Have you ever eaten a perfect bite of food? Maybe a butter-soft slice of raw tuna swathed in avocado atop a plantain chip? Or perhaps a steaming hot spoonful of pho? Maybe you’ve got more of a sweet tooth, and what comes to mind for you is a crepe in a paper cone, bursting with strawberries and chocolate ganache, or an exquisite lemon tart blanketed in a yuzu meringue.
Food isn’t mere nourishment, and cooking and baking don’t have to be chores done to churn out
edible portions. Cooking and baking are art and science, creative and careful and utterly miraculous.
Take baking, for example. Perhaps you’re in the fall spirit and you’d like to make a pumpkin
apple loaf (https://www.tasteofhome.com/recipes/chunky-apple-pumpkin-bread). There’s a precision you cannot fake; if you ignore the recipe and add a tablespoon of baking soda rather than a teaspoon, you won’t get the right result. Try making crème brulee without the knowledge of the correct techniques, and you’ll end up with a pan full of scrambled eggs.

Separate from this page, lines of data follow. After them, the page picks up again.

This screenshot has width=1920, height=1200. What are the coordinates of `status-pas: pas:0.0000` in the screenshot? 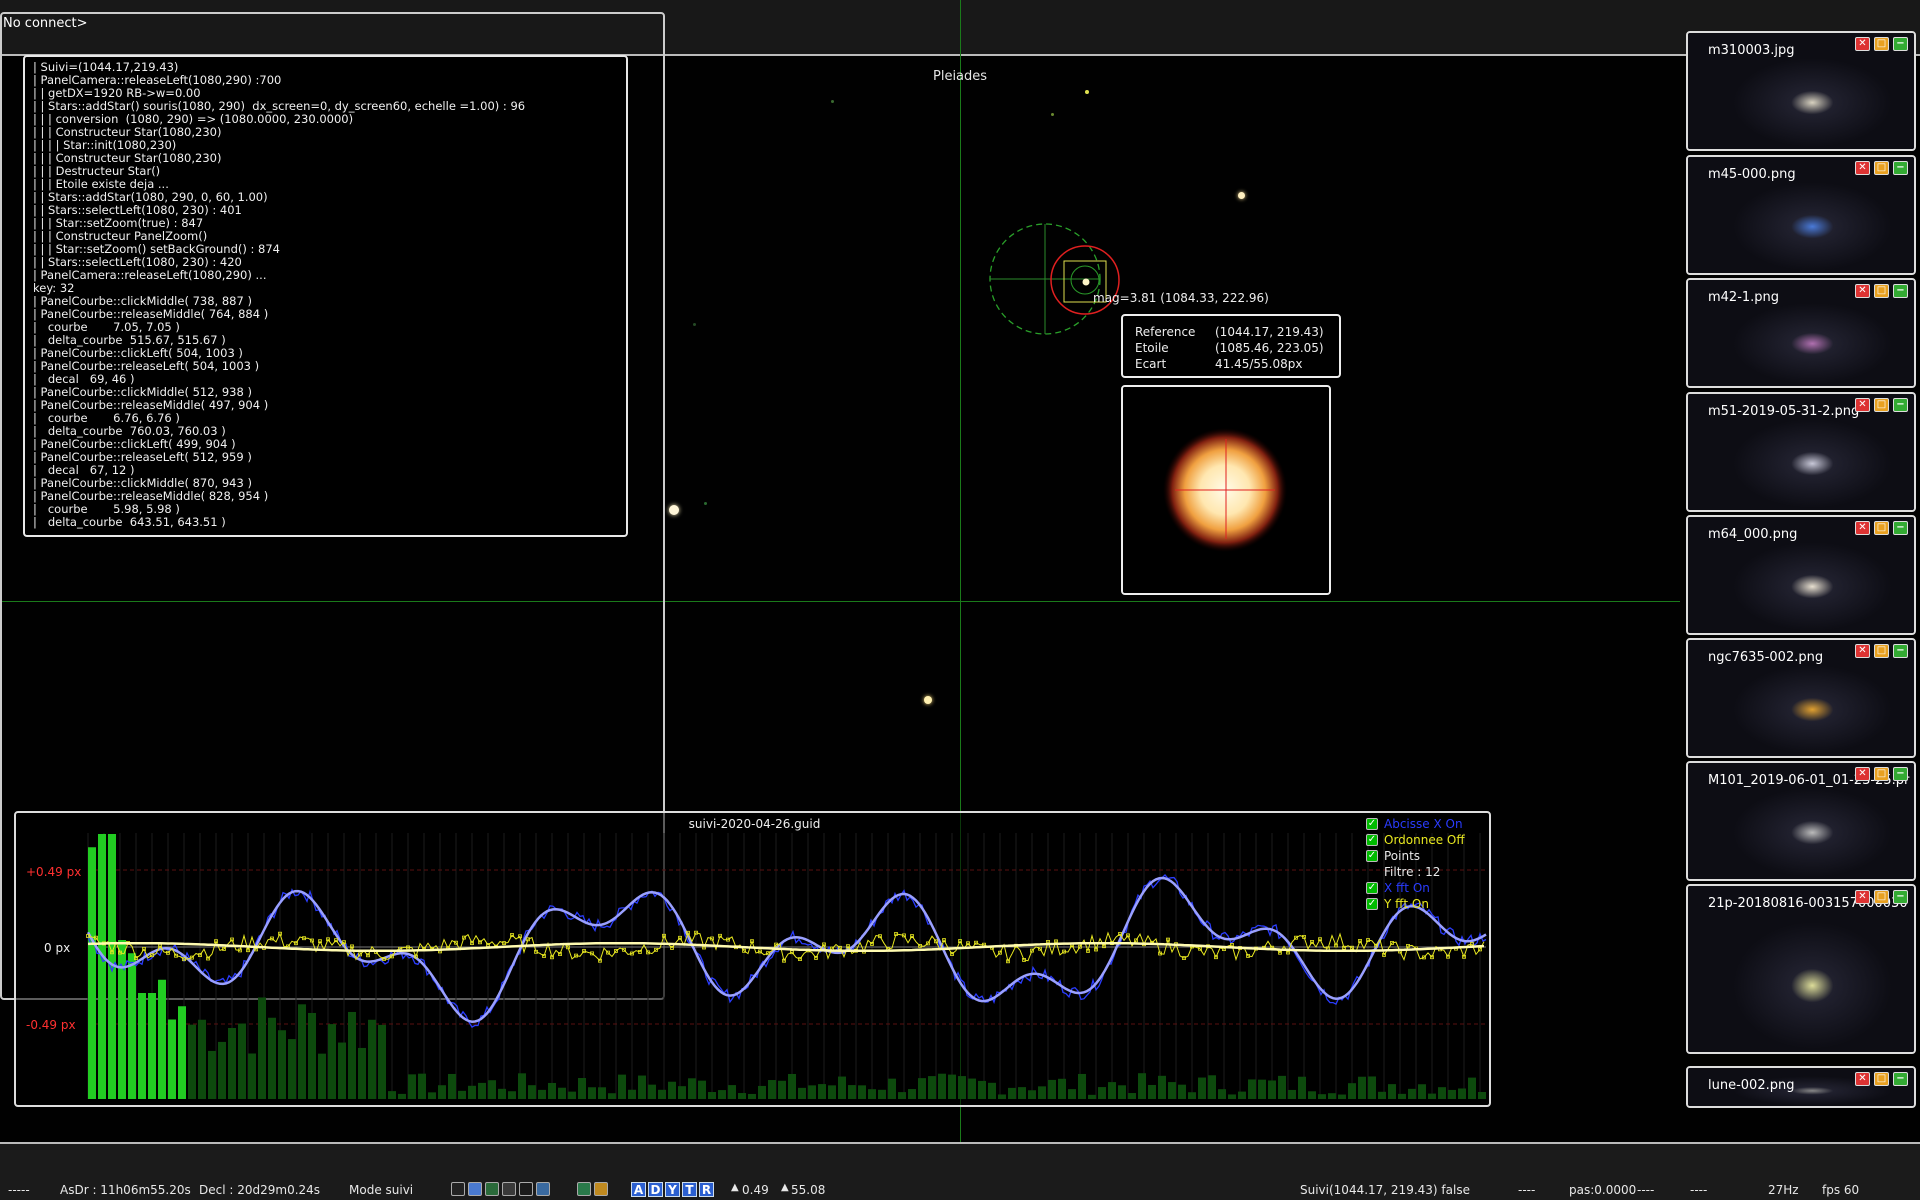 It's located at (1603, 1190).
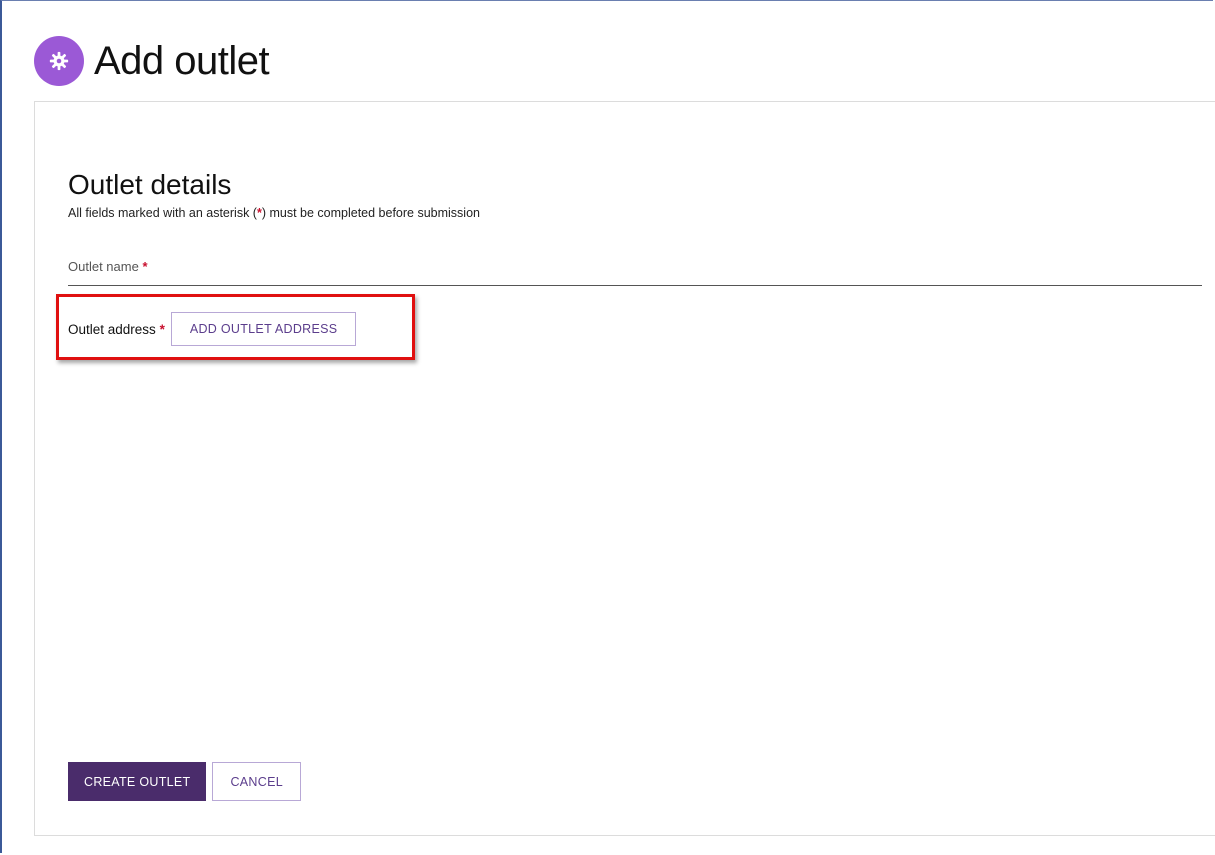 This screenshot has width=1215, height=855. Describe the element at coordinates (162, 329) in the screenshot. I see `outlet-address-required-marker: *` at that location.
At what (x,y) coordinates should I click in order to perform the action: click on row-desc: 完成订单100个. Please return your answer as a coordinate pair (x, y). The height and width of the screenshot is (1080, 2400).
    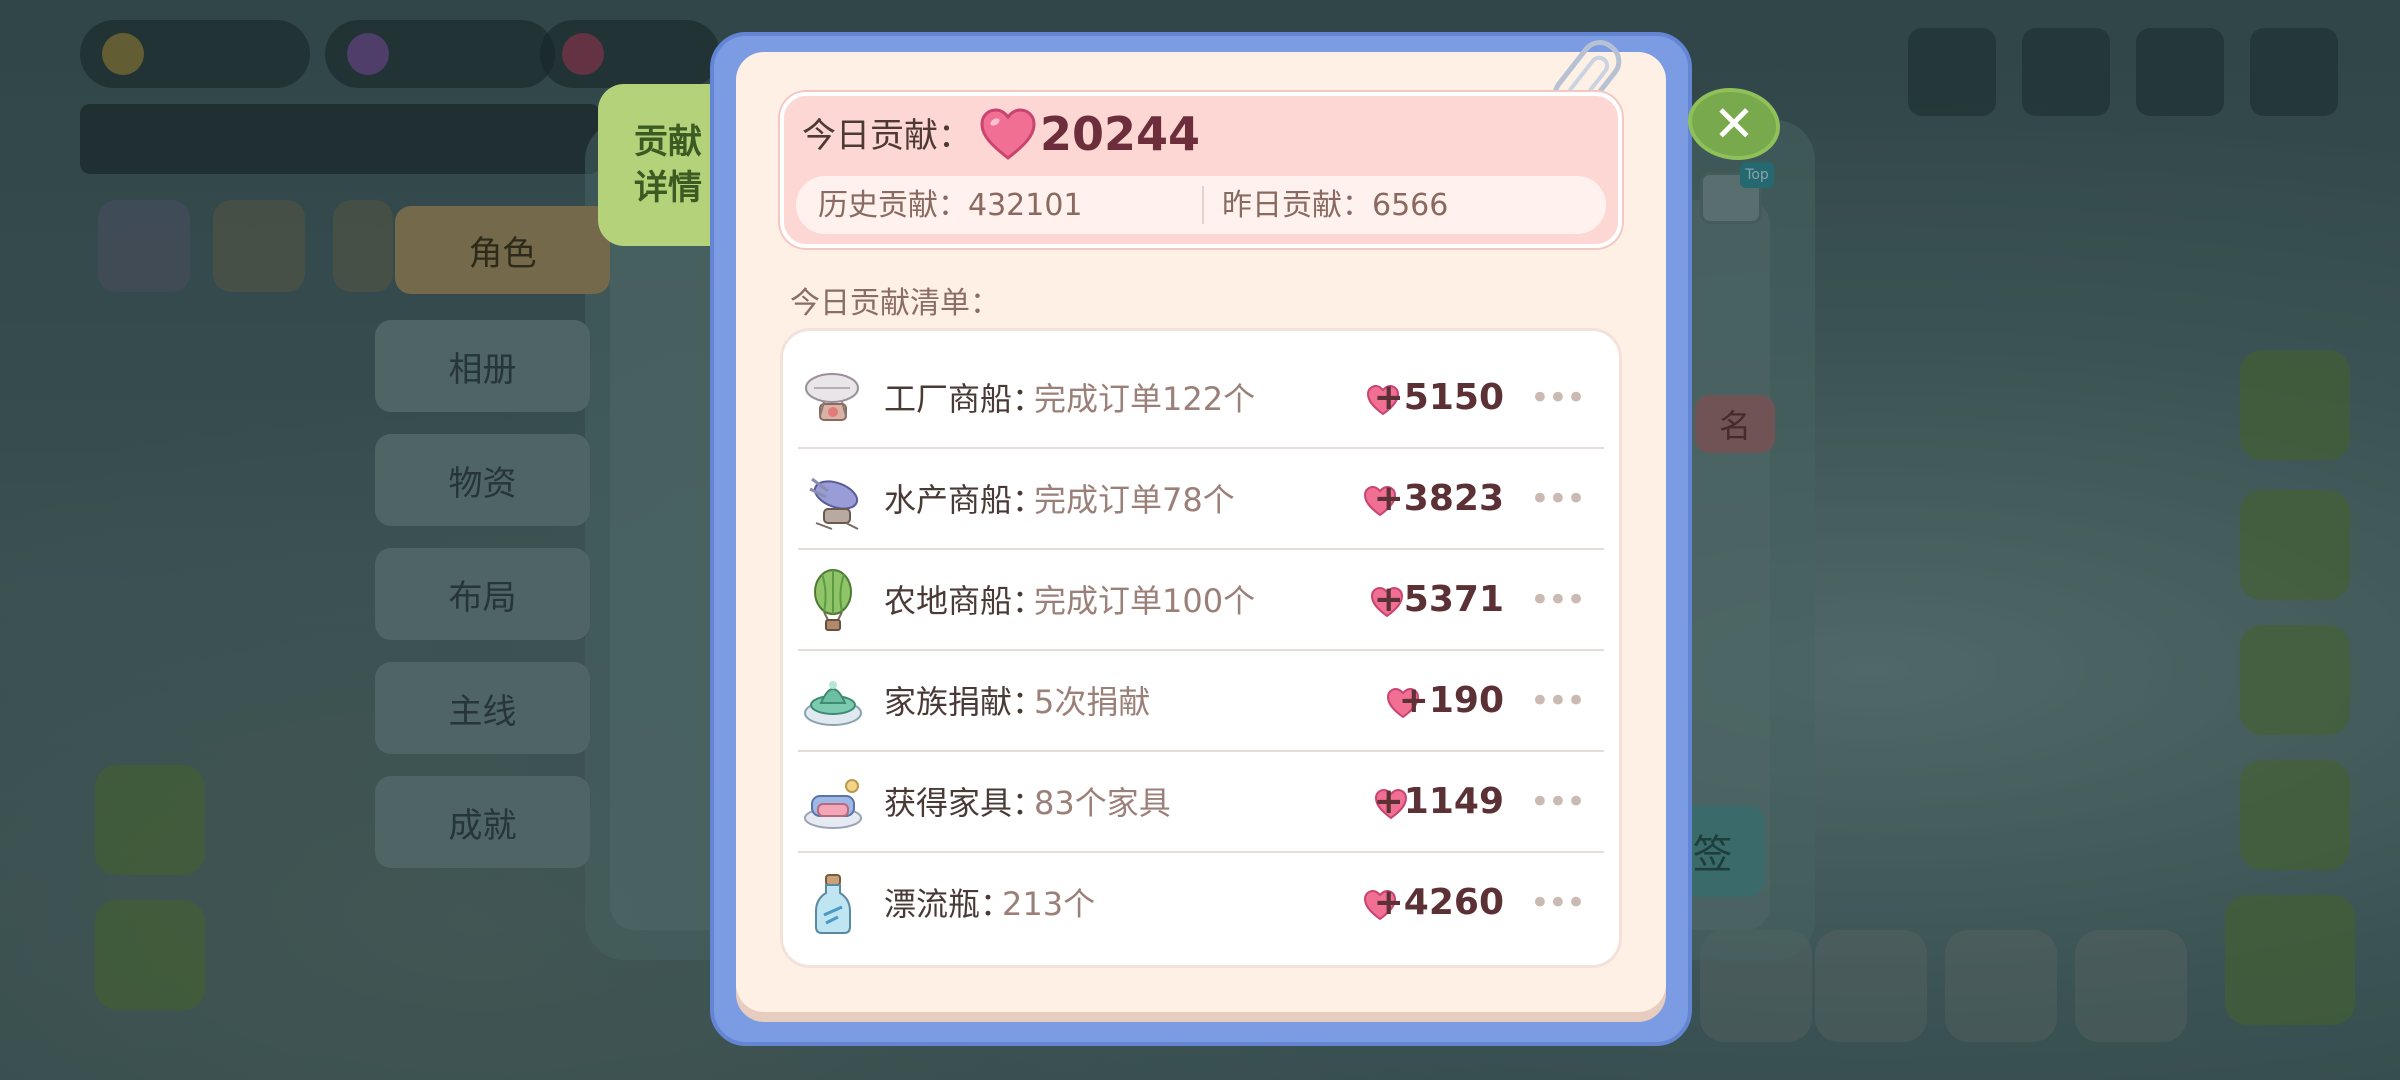
    Looking at the image, I should click on (1145, 601).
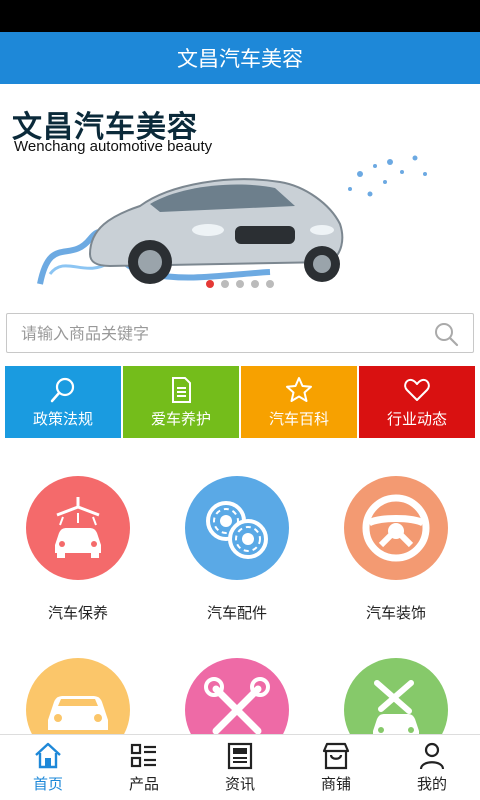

But on the other hand, there’s a creativity about cooking that you can’t do without either. You have to know what spices to add, how to balance flavor, what different types of heat will do to different foods. A lot of that relies on your own knowledge and training; the first step to becoming a good cook or baker is to eat good food. I’ve been lucky enough to grow up in a household where my dad taught me how to taste sauces and dishes from a young age.
“What does it need?” he always asks. Salt was always the easy answer, but sometimes it needed
more umami to balance the acidity, so it would need chicken stock, or maybe it was too creamy and
needed a squirt of lemon juice to brighten it up.
Food is often beautiful, too. My grandma taught me that. She makes the most beautiful desserts,
like chocolate eclairs with coffee drizzles or pavlova with lemon curd and berries. Many foods are
naturally vibrant because of spices or fresh fruits and vegetables; take advantage of that. Use fresh
herbs when you can, and your plate will instantly become brighter.
What does art do? It uses beauty to bring joy. Many arts are only available to one sense: you hear
music, or you see a painting. But the art of cooking or baking brings beauty to every sense. You can
hear the sizzle of meat in a pan, smell the warmth of sautéed onions, feel the sticky softness of bread
dough on your palms, and see the fluff of a perfectly baked potato. And of course, you can taste it. Taste
some good food. If you can’t help but smile, then you’ve experienced the art of cooking.